3) L'accueil de cette chèvre par la troupe de chamois est une nouvelle
modalisation praxémique d'aimer, qui va jusqu'à l'expression claire amoureux en
passant par galant. Une telle modalisation oblige à une invraisemblance
pragmatique : il n'y a pas de femelle en ce troupeau ! L'auteur en prend le parti,
avoué par messieurs.

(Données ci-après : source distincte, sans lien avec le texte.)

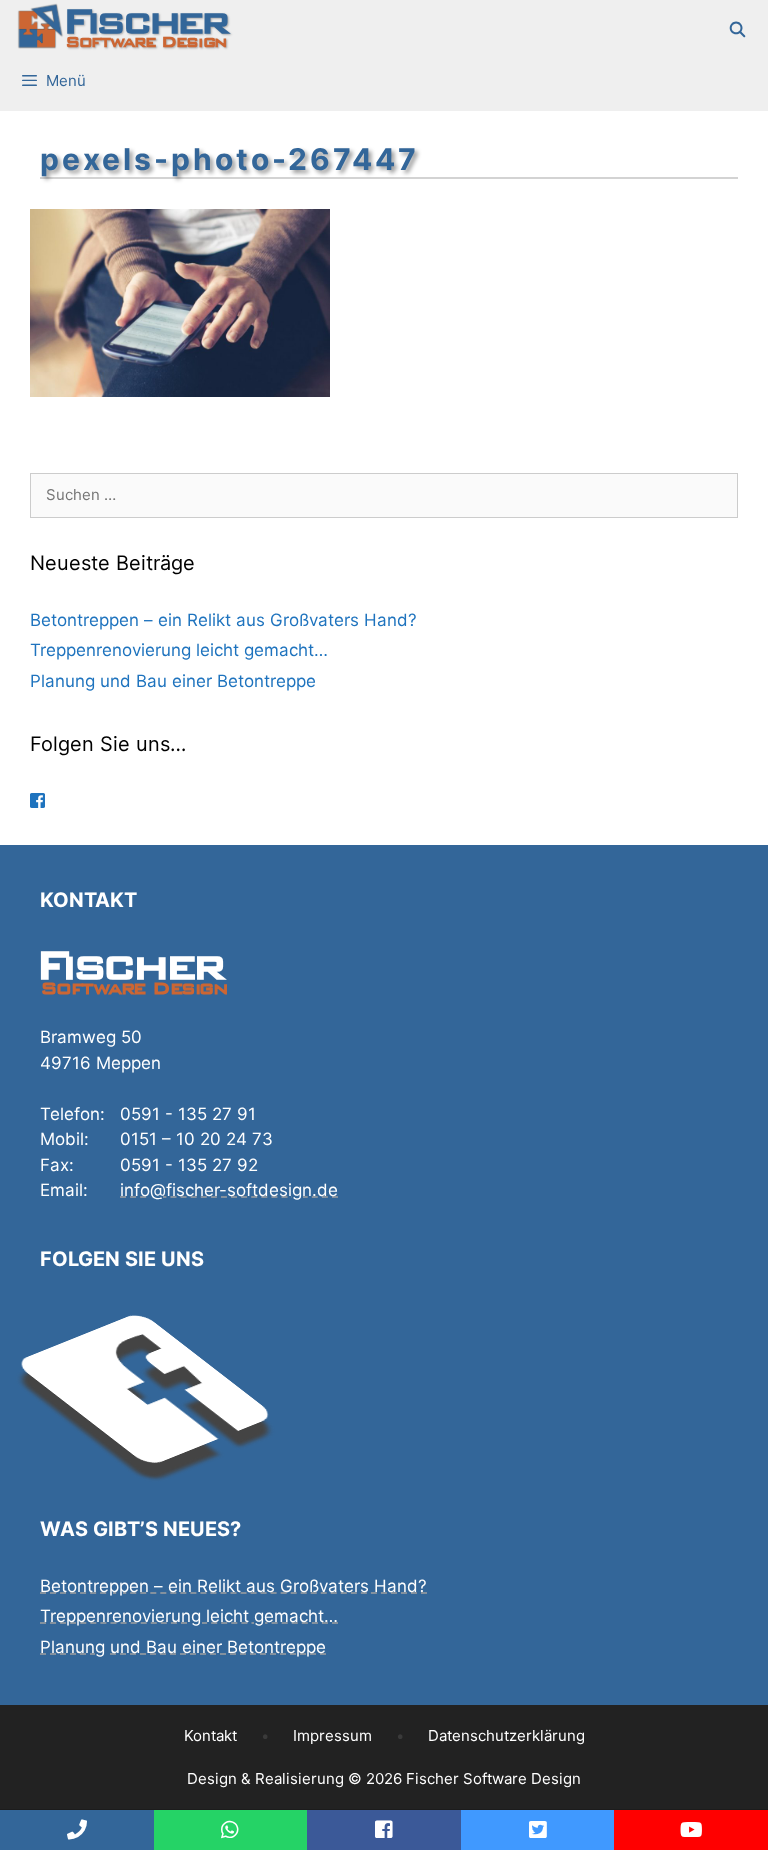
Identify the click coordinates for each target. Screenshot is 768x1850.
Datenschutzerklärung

Ici se signale une métonymie secondaire qui nous permet
d'interpréter, par injonction même de l'auteur, l'animal comme un symbole de l'être
humain masculin : le jeune chamois à pelage noir (autre invraisemblance
pragmatique : tous les chamois sont roux ou bais) est le symbole du « beau brun ».
Il nous faut aussi remarquer croquaient... à belles dents, qu'on transfère sans
difficulté à l'appétit sexuel (cf. « croquer la pomme »). Cet appétit est ici masculin.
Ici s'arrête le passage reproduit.